▶ **Record excerpts**:
Start of Block

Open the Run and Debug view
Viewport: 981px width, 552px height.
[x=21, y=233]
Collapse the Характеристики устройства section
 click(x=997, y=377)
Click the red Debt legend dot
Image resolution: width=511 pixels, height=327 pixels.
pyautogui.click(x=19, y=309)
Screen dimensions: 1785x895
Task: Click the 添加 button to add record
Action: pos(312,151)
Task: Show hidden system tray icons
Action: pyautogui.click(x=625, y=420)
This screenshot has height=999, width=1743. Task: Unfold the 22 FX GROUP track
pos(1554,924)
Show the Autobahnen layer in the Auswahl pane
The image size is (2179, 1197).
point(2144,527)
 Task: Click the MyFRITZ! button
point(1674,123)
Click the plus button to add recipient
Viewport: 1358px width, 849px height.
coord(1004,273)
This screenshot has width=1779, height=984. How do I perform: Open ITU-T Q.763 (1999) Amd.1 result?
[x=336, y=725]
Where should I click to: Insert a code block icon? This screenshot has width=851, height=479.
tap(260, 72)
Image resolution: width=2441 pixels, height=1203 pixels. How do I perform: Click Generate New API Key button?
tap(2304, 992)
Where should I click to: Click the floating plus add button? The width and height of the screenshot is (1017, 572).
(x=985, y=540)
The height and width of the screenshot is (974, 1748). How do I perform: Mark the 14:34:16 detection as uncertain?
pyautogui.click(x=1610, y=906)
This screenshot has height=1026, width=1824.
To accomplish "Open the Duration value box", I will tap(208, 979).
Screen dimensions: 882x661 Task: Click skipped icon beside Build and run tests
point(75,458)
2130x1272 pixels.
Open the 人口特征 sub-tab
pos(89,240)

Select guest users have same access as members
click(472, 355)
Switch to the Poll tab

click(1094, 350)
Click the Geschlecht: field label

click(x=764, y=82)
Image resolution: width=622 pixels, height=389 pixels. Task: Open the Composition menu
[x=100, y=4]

End of Block

▶ **Your assignment**: Transcribe exactly the line containing "Open the 人口特征 sub-tab" along with all later lines of the material, through its last line. Add nothing.

▶ **Exercise result**:
Open the 人口特征 sub-tab
pos(89,240)

Select guest users have same access as members
click(472, 355)
Switch to the Poll tab

click(1094, 350)
Click the Geschlecht: field label

click(x=764, y=82)
Image resolution: width=622 pixels, height=389 pixels. Task: Open the Composition menu
[x=100, y=4]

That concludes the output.